**QUOTED TEXT**.
((
Saturday, April 6, 2013

The Decline of American Trotskyism

Where were you on April 30th, 1975?

That was the day Saigon fell. For reasons I no longer recall, I was by myself in some fleabag motel in rural Utah. As I watched the TV news, including the now iconic footage of the last American helicopter leaving the embassy, I stood up and cheered. Hooray for the end of the war. Hooray for the Vietcong and the heroic Vietnamese people. Hooray for the victory of world socialism.

That was the day I started my trajectory towards the Republican Party. And, I believe that day represented the high water mark for global Trotskyism.

Another red letter day in my life was April 24th, 1971. Along with 300,000 other people, I demonstrated against the war in San Francisco. Add the 500,000 who marched in Washington, it was the largest antiwar demonstration ever in US history. The effort was organized in large part by the Socialist Workers Party (SWP) and the Young Socialist Alliance (YSA), albeit with many allies. April 24th represents the short-lived apogee of Trotskyist influence in the US, a fact noted by none other than J. Edgar Hoover.

After the April 24th demonstration, the YSA may have had 2,000 members or more. Most of them, like me, were to leave the Movement in a few years. Why?

Now Trotskyist dogma has it that success breeds more success. The Party took significant credit for forcing the US out of Vietnam, and further, if the American defeat was an anti-imperialist victory, then this should lead to a bigger Movement and a greater radicalization. On this theory, the Party initiated "The Turn," that is an all-out effort to engage the American working class. Beginning in 1975, we were all pressed to get jobs organized by industrial trade unions. Also at this time the Party physically relocated to "working class" areas--thus was founded the Hyde Park branch on Chicago's South Side, where I was assigned.

The Turn was an abysmal failure, and the SWP gradually became the politically irrelevant organization it is today. Conventional wisdom has it that The Turn was based on a prediction--the "inevitable" radicalization of the working class--rather than any reality. On the basis of this prediction the Party suddenly abandoned the campus movement. By the time reality intervened, the Party had lost whatever momentum it had obtained.
))
**DATASET ROWS**.
((
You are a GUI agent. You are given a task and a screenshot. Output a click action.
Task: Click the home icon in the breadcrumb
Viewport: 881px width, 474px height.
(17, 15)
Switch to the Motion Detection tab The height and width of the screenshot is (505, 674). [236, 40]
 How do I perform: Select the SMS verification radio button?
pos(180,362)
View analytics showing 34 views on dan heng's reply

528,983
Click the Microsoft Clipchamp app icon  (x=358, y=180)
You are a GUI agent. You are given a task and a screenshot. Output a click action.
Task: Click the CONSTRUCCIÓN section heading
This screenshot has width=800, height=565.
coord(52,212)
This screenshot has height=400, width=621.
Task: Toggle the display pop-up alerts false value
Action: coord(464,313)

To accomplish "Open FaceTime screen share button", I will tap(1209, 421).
))
**GIVEN EXERCISE A**.
In the post on American Trotskyism, why did the Party launch "The Turn"? Answer in one to three sentences.
**GIVEN EXERCISE B**.
Condense the paragraph of the Trotskyism post that begins "Another red letter day" into a short bulleted list that keeps its main facts.
**GIVEN EXERCISE C**.
From the Trotskyism post, output the passage from "Saturday, April 6, 2013" up to and including "of world socialism.".

**WRITTEN REPLY A**.
Trotskyist dogma held that success breeds more success. The Party took significant credit for forcing the US out of Vietnam and reasoned that, if the American defeat was an anti-imperialist victory, it should lead to a bigger Movement and greater radicalization. On that theory it began The Turn, an all-out effort to engage the American working class.

**WRITTEN REPLY B**.
- On April 24th, 1971, the writer marched against the war in San Francisco with 300,000 other people.
- Together with the 500,000 who marched in Washington, it was the largest antiwar demonstration in US history.
- It was organized largely by the Socialist Workers Party (SWP) and the Young Socialist Alliance (YSA), with many allies.
- The day marked the short-lived peak of Trotskyist influence in the US, as J. Edgar Hoover himself noted.

**WRITTEN REPLY C**.
Saturday, April 6, 2013

The Decline of American Trotskyism

Where were you on April 30th, 1975?

That was the day Saigon fell. For reasons I no longer recall, I was by myself in some fleabag motel in rural Utah. As I watched the TV news, including the now iconic footage of the last American helicopter leaving the embassy, I stood up and cheered. Hooray for the end of the war. Hooray for the Vietcong and the heroic Vietnamese people. Hooray for the victory of world socialism.